DEMOCRAZY.ID - Suara siaran radio ketoprak berbahasa Jawa terdengar dari rumah sederhana kecil, dengan dinding anyaman bambu, dan beralaskan tanah di Padukuhan Susukan II, Kalurahan Genjahan, Ponjong, Gunungkidul, DI Yogyakarta, Jumat (2/8/2024) siang.
Tidak lama pemilik rumah Sarno (84) keluar menggunakan batik berwarna coklat lengan panjang, dan celana panjang biru tua.
Dengan ramah Sarno mempersilakan masuk. Di atas meja ruang tamu terdapat belasan medali, lencana, hingga sertifikat saat dirinya ikut beberapa kali operasi militer saat menjadi anggota militer sukarela.

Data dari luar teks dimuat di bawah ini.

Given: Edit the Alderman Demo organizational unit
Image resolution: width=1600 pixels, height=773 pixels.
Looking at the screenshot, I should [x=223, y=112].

Tak jauh dari meja tamu, terdapat sebuah tempat tidur di atasnya terdapat beberapa bantal dengan sprei putih.
"Ini dulu bekas kandang ayam, dan saya juga di sini. Sekarang saya sendiri tidur di sini," kata Sarno, saat ditemui di rumahnya, Jumat (2/8/2024).
Terlibat berbagai operasi
Sambil menunjukkan surat tanda penghargaan 'Satya Lenjana Wira Dharma' yang ditandatangani Menteri Koordinator keamanan dan pertahanan/keamanan Kepala staf angkatan Bersendjata A.H. Nasution, pada 26 Maret 1966, Sarno menceritakan dirinya menjadi anggota militer sukarela sejak tahun 1960 sampai 1969.
"Dimulai tahun 1960 DI/TII (Darul Islam/Tentara Islam Indonesia) di Jawa Barat. Kedua di Sumatera pemberantasan PRRI. Ketiga kali di Sulawesi itu memberantas Kahar Muzakkar. Keempat kali itu ke Irian, merebut Irian Barat (Trikora), habis itu saya ke Kalimantan 1964, saya sampai 1,5 tahun lah di sana,” ucap dia.
Lalu dirinya 1966 sampai 1967 dirinya ikut pembersihan G30S, dan disiagakan untuk operasi Timor timor (Timor Leste).
"Sampai tahun 1969, ndak (masuk TNI), saya masuk wajib militer darurat. Saat itu lima tahun selesai, aturannya begitu. Saya sudah 9 tahun, saya dapat bintang sewindu juga itu," kata dia.
Sarno mengatakan, beberapa temannya di militer sukarela masuk sekolah dan melanjutkan karier di militer. Namun, dirinya yang sempat menjadi wakil komandan malah tidak bisa melanjutkan pendidikan.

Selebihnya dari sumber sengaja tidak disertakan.